## Set problem
Reproduce the material below word for word, omitting the pictures.

(Rows of pointing data)
- - -
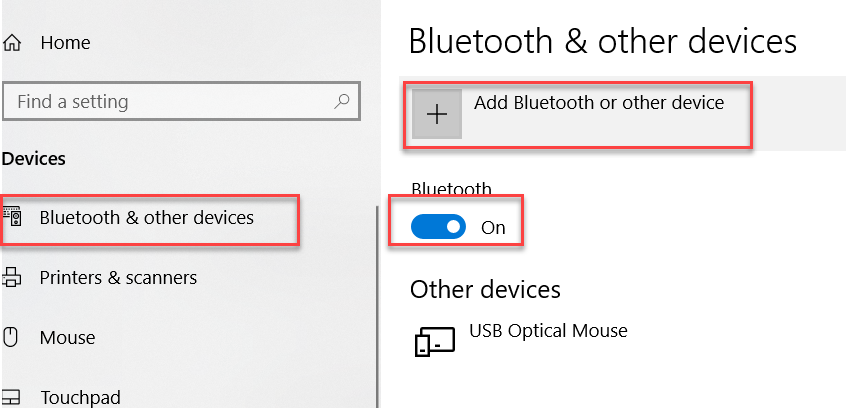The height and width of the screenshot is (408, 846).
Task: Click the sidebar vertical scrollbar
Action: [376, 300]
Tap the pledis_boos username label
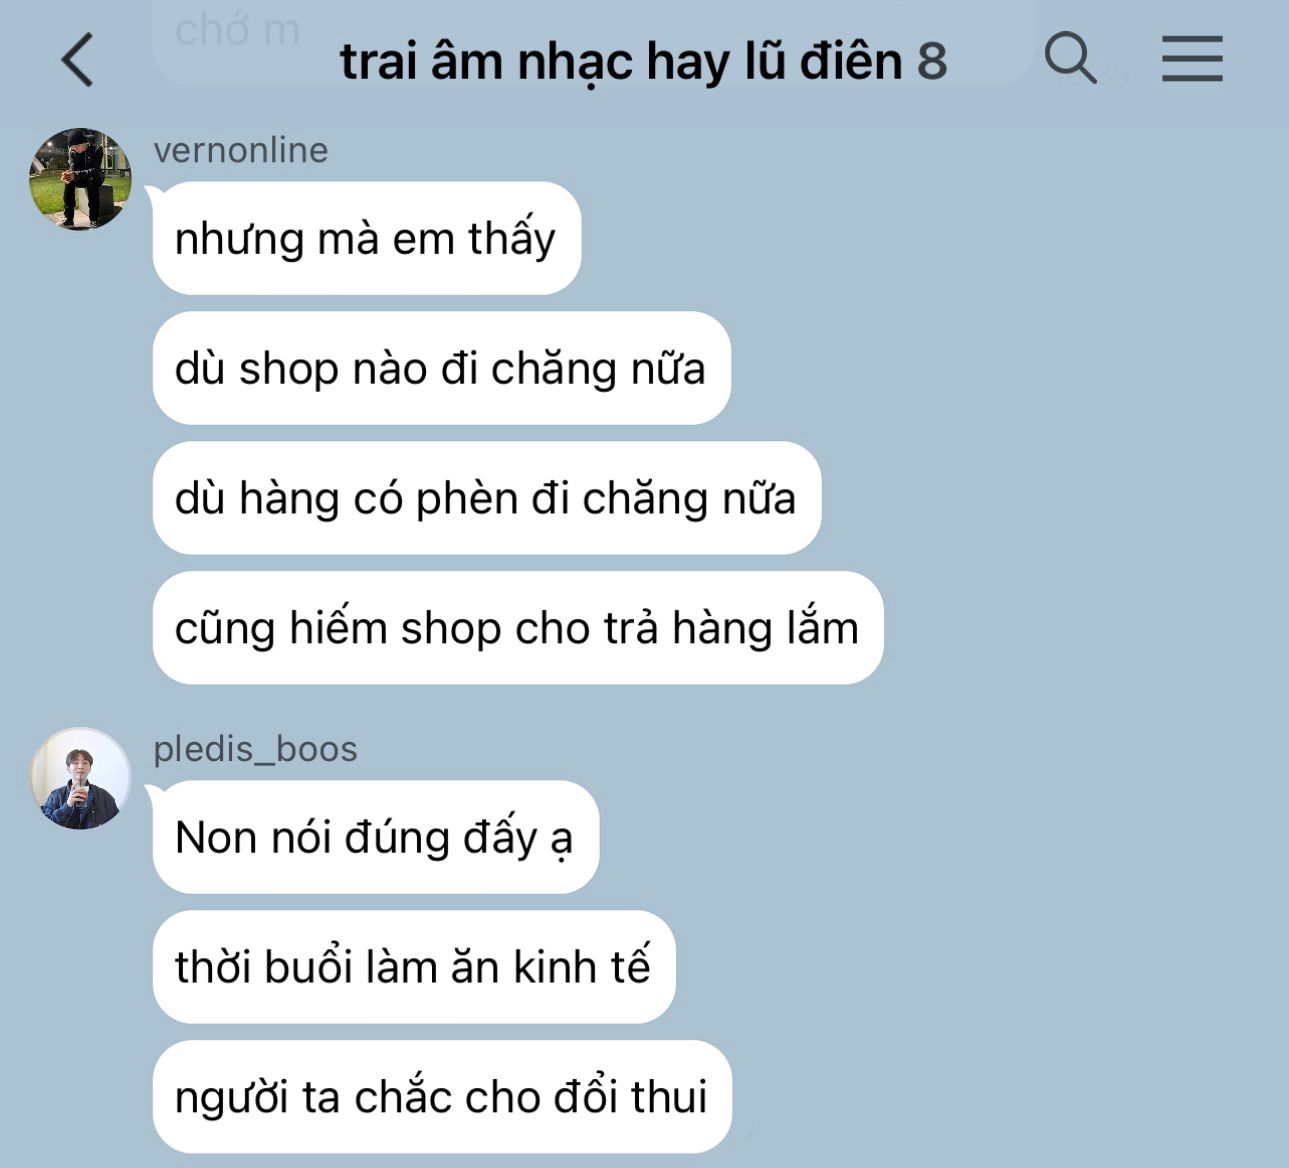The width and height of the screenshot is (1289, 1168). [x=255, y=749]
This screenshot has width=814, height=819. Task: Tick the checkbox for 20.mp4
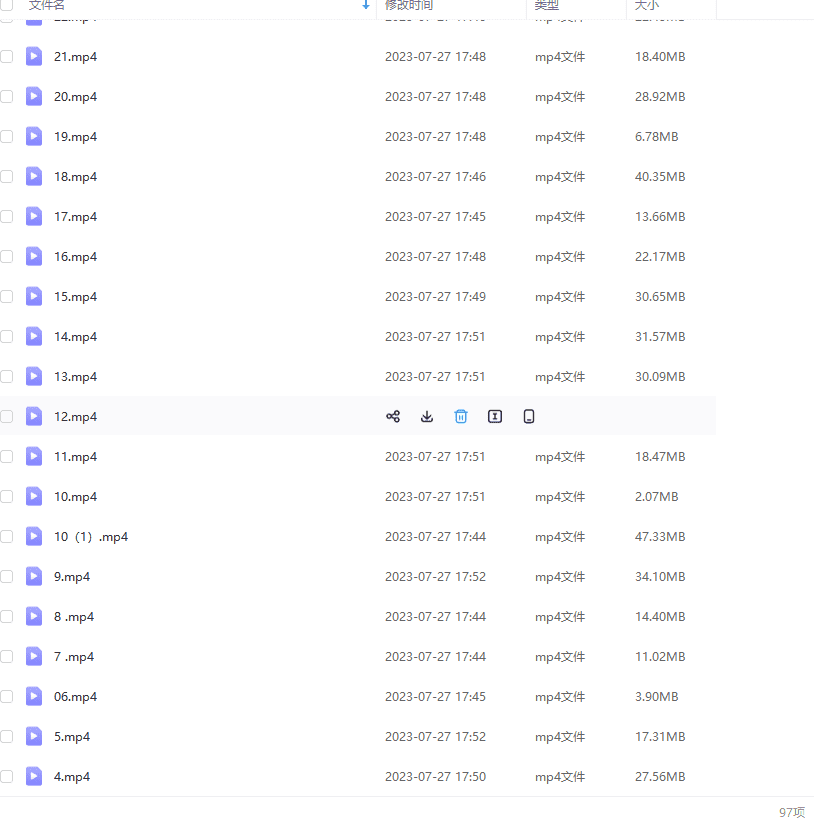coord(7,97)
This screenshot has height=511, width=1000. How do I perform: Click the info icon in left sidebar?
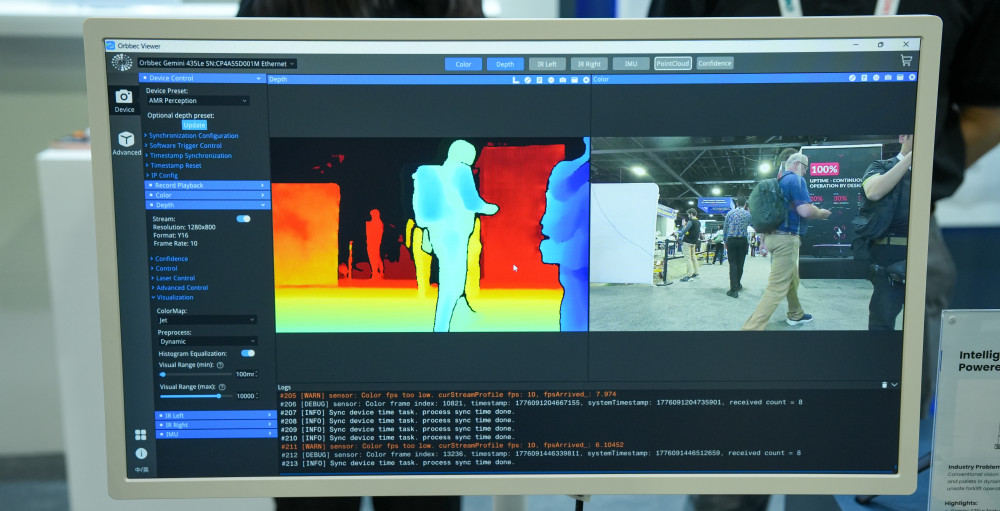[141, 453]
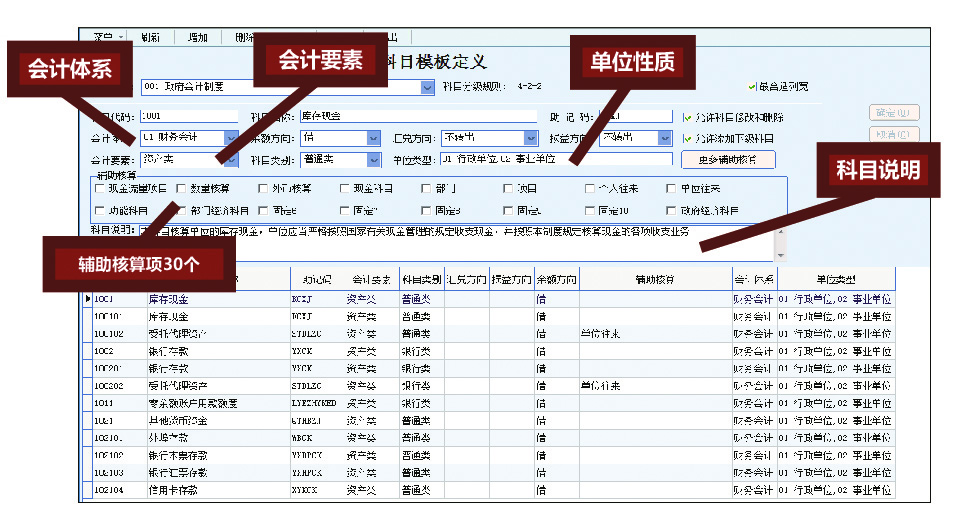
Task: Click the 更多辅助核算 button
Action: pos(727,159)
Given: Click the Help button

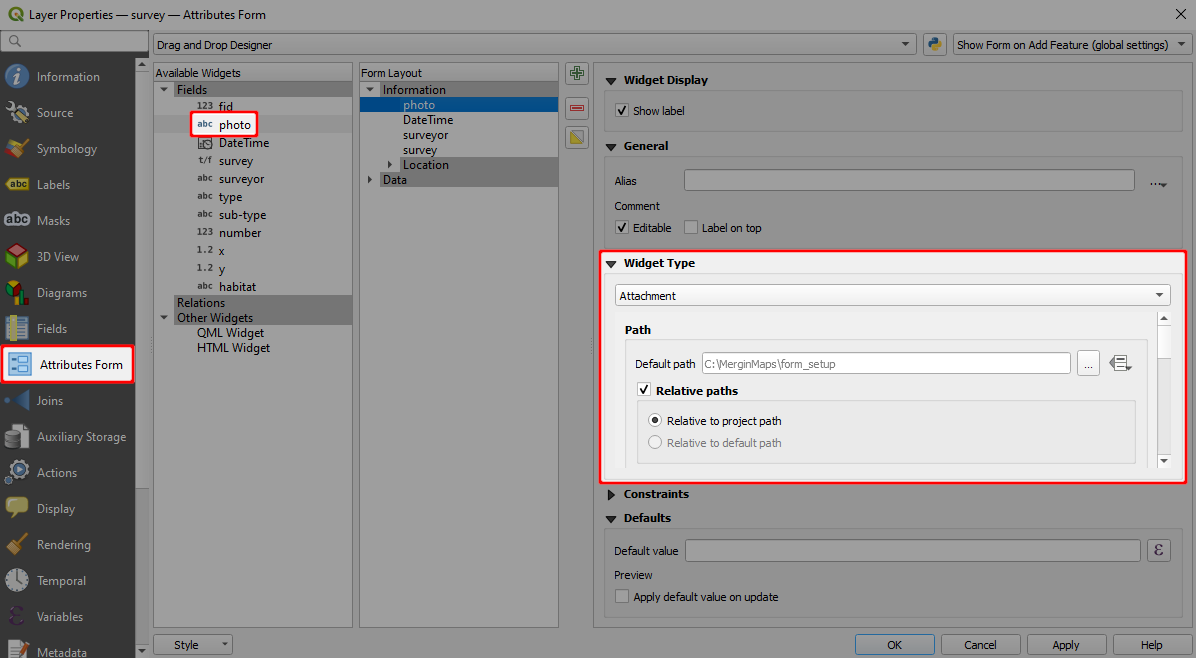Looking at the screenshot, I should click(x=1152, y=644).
- - -
## Result for this task
The height and width of the screenshot is (408, 846).
Task: Click the sidebar vertical scrollbar
Action: [376, 300]
Tap the pledis_boos username label
The width and height of the screenshot is (1289, 1168). [x=255, y=749]
This screenshot has width=814, height=819. Task: Tick the checkbox for 20.mp4
coord(7,97)
This screenshot has height=511, width=1000. How do I perform: Click the info icon in left sidebar?
[141, 453]
Task: Click the 更多辅助核算 button
Action: pos(727,159)
Given: Click the Help button

Looking at the screenshot, I should click(x=1152, y=644).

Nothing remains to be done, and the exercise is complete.